Et c’est précisément au regard de cette complexité que cette somme se révèle des plus utiles pour les professionnels. Dans son travail, Yaël Hirsch a en effet poussé la porte de grandes entreprises pour donner à voir ce qui se faisait de plus innovant en matière de gestion de la question religieuse. Cette étude qualitative dévoile comment ces pionnières abordent le sujet, quelles sont les bonnes pratiques qu’elles ont mises en œuvre, les difficultés face auxquelles elles ont dû réagir. On observe ainsi, sous l’angle religieux, l’écosystème de l’entreprise en action, les interactions entre ses salariés et les services des ressources humaines, entre la direction et les managers de proximité. On comprend également que, si de grandes règles existent pour prévenir efficacement les conflits, c’est bien souvent au cas par cas que devront se régler les problématiques liées aux faits religieux survenant dans les murs de l’entreprise.

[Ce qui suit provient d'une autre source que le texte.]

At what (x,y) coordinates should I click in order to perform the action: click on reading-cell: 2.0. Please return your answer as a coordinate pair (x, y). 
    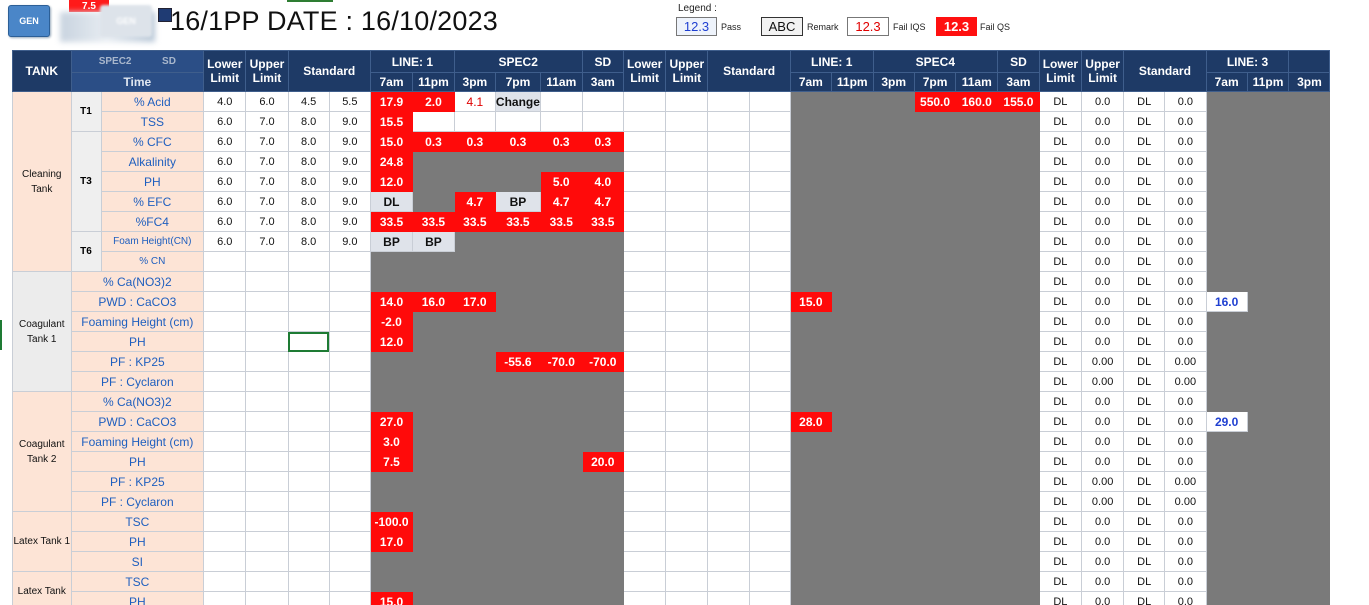
    Looking at the image, I should click on (434, 102).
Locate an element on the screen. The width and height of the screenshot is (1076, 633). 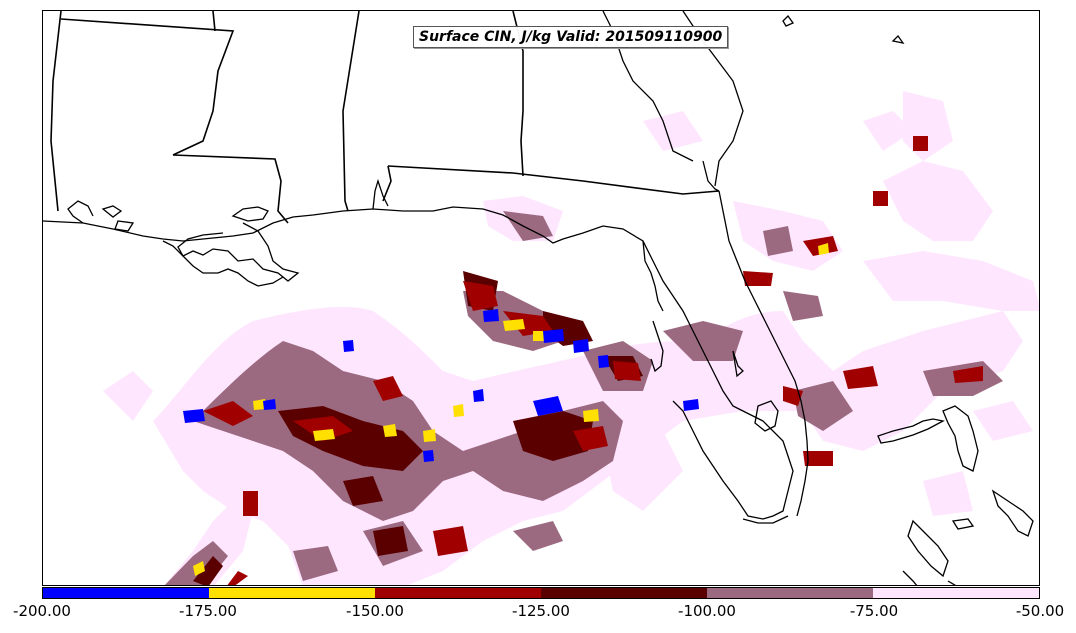
colorbar-label: -125.00 is located at coordinates (541, 611).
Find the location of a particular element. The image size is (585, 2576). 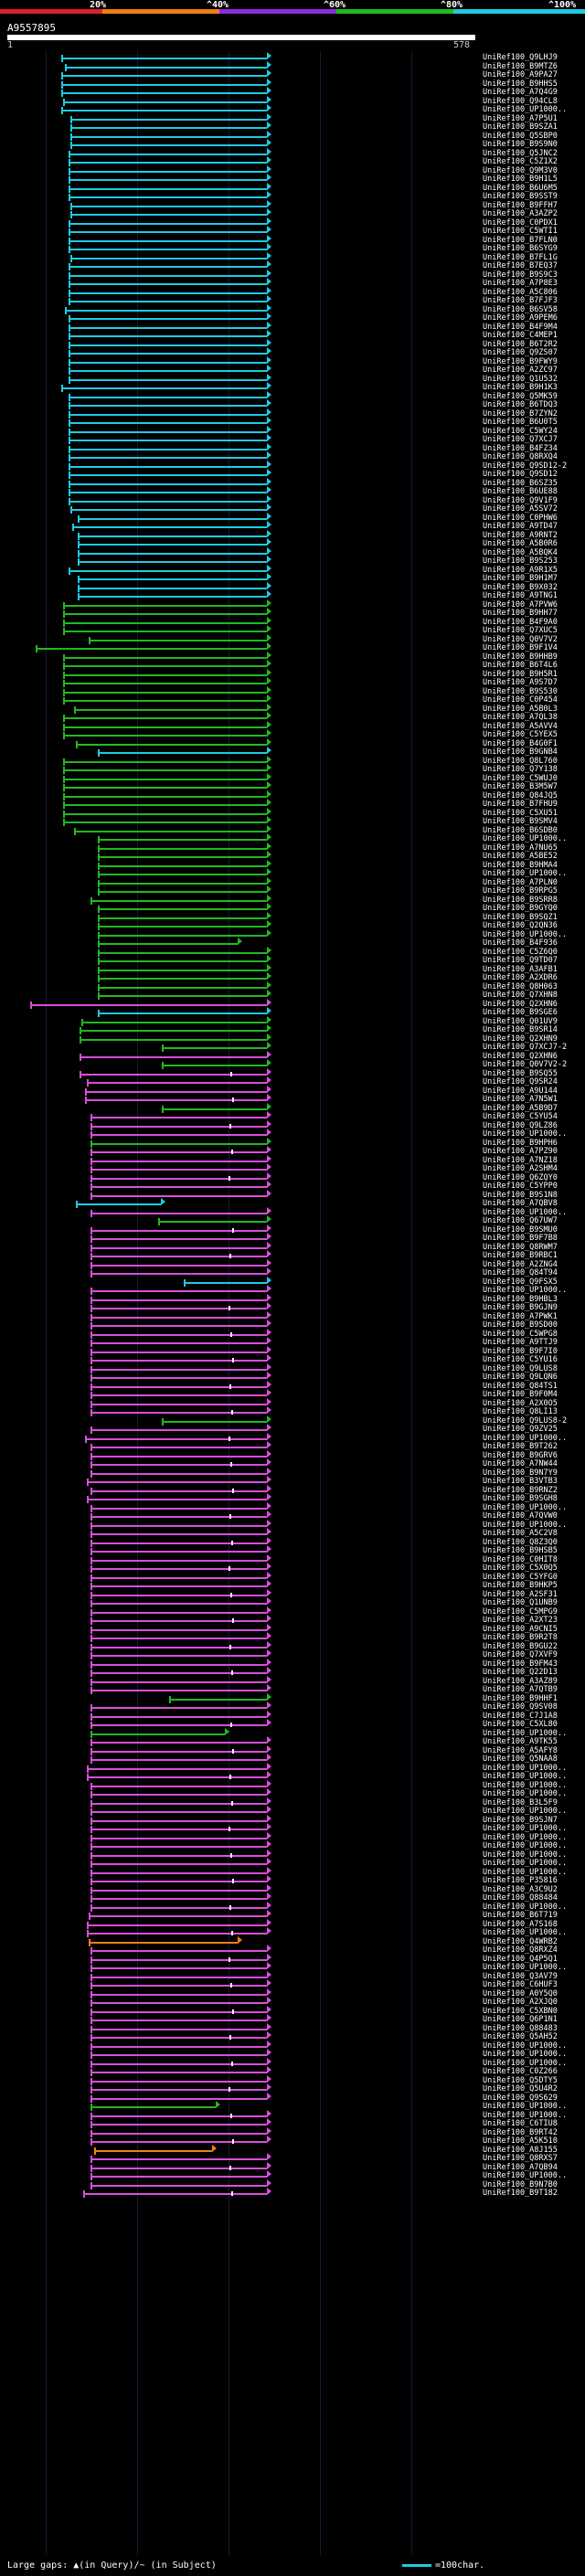

hit-label: UniRef100_B7EQ37 is located at coordinates (520, 265).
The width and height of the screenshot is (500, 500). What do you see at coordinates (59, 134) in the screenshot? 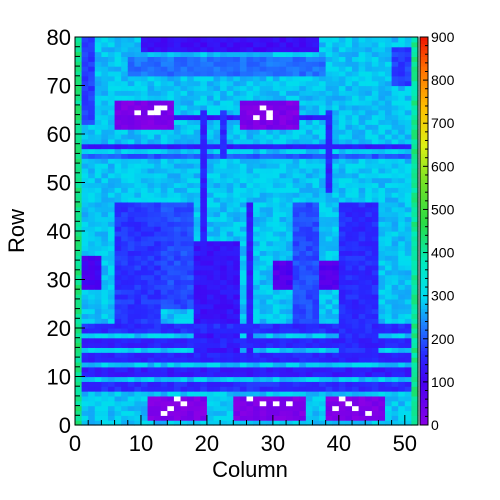
I see `y-tick-label: 60` at bounding box center [59, 134].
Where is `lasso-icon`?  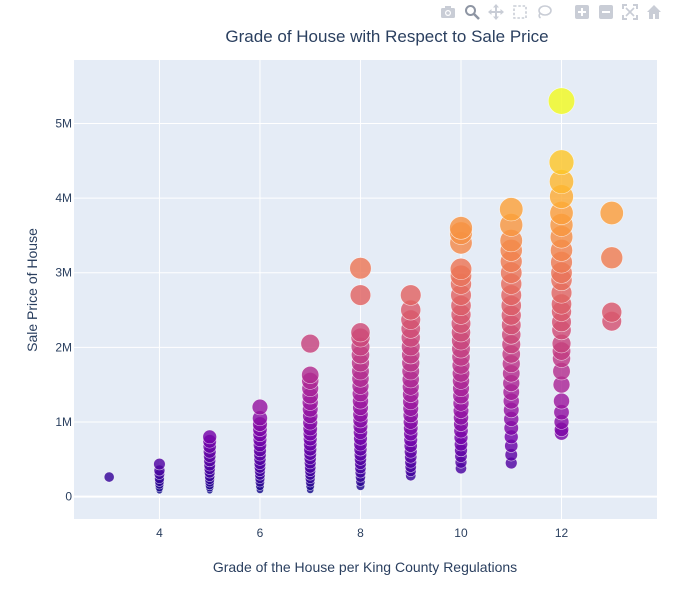
lasso-icon is located at coordinates (544, 12).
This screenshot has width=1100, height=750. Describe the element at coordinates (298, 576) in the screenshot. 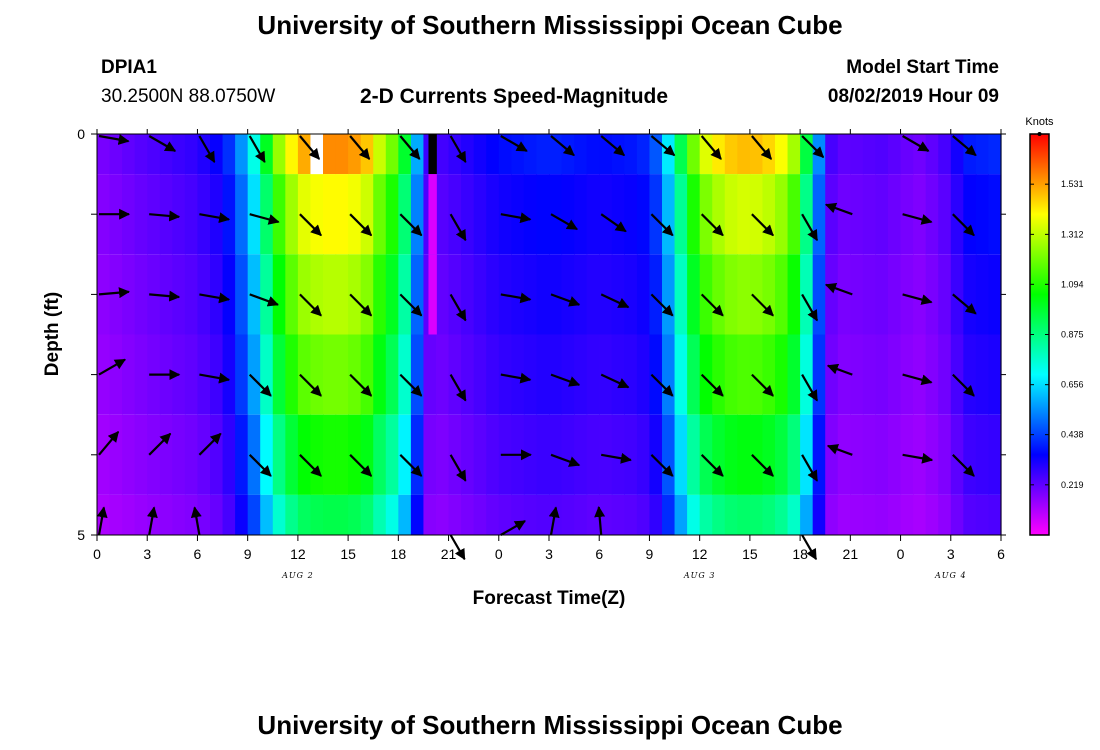

I see `date-label: AUG 2` at that location.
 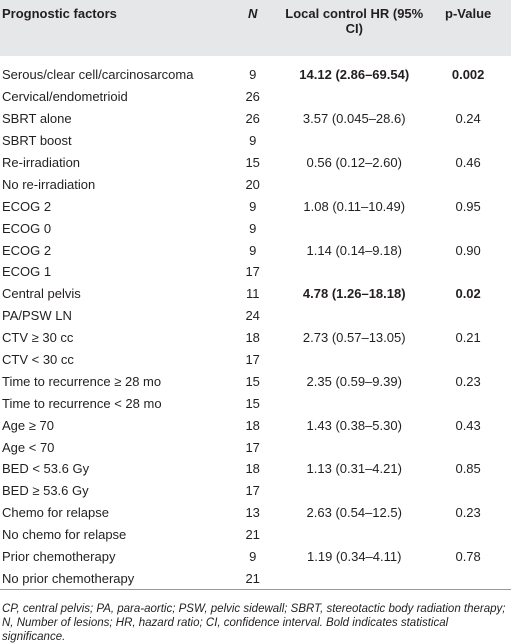 What do you see at coordinates (468, 75) in the screenshot?
I see `table-cell: 0.002` at bounding box center [468, 75].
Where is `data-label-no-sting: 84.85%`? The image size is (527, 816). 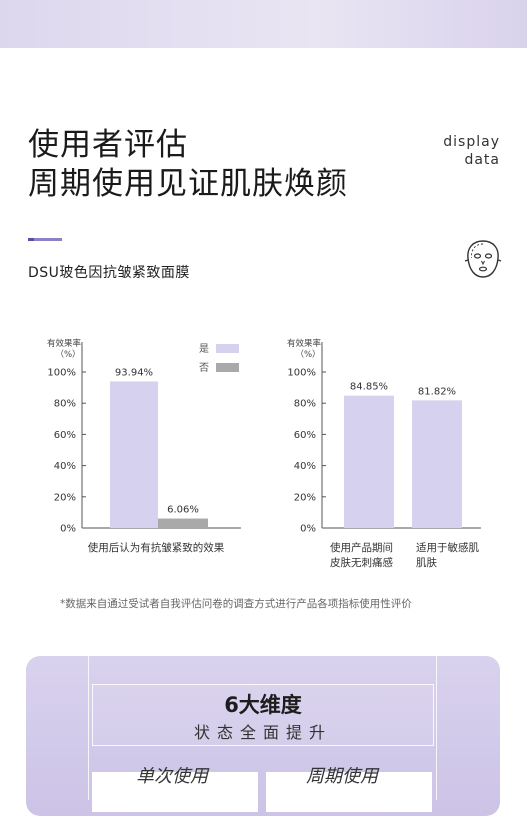 data-label-no-sting: 84.85% is located at coordinates (369, 388).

Des problématiques religieuses amenées à se développer

Un «  cas par cas  » qui nécessite, pour les managers, une fine connaissance de la législation sur cette thématique -et tout particulièrement la maîtrise d’une jurisprudence en perpétuelle évolution. «  Si la liberté de religion prévaut dans l’entreprise privée, les managers peuvent y apporter des restrictions au cas par cas et sous certaines conditions », rappelle l’auteur. Pour les y aider, l’étude Cefrelco-Fait religieux propose de faire le point sur l’environnement législatif. L’occasion, également, de revenir sur l’affaire Baby-Loup, «  coup de tonnerre dans un ciel plutôt tranquille  », afin de comprendre ses ressorts et ses conséquences sur la question religieuse en entreprise. L’occasion aussi de s’arrêter sur une notion de «  laïcité  » dont les contours ne sont pas toujours bien cernés par les décideurs et de leur donner, au fil des pages, un certain nombre de points de repères.

Les situations conflictuelles ayant pour origine une question religieuse sont aujourd’hui des plus minoritaires dans les sociétés. Elles représenteraient 2 à 3 % des cas où le manager doit se pencher sur une demande d’ordre confessionnel, selon l’étude Institut Randstad/OFRE. Mais dans le même temps 41 % de ces mêmes managers pensent que la problématique sera amenée à prendre de l’ampleur ces prochaines années. De l’avis de nombre d’observateurs, la question pourrait en effet s’intensifier dans les organisations et les demandes (congés, tenues vestimentaires, nourriture, rapports hommes-femmes…) se multiplier. L’entreprise étant, en cela, le reflet de la société. «  L’affirmation religieuse contemporaine est une tendance lourde qui n’a aucune chance de disparaître à un horizon rapproché  », analyse Sophie Gherardi. A l’instar des «  pionnières  » évoquées dans l’étude Cefrelco-Fait religieux, les organisations ont donc tout intérêt à prendre à bras le corps le sujet. Pour que, comme ces grands groupes cités en exemple par Yaël Hirsch, elles «  traitent les premières étincelles avant que l’incendie ne se déclare  ».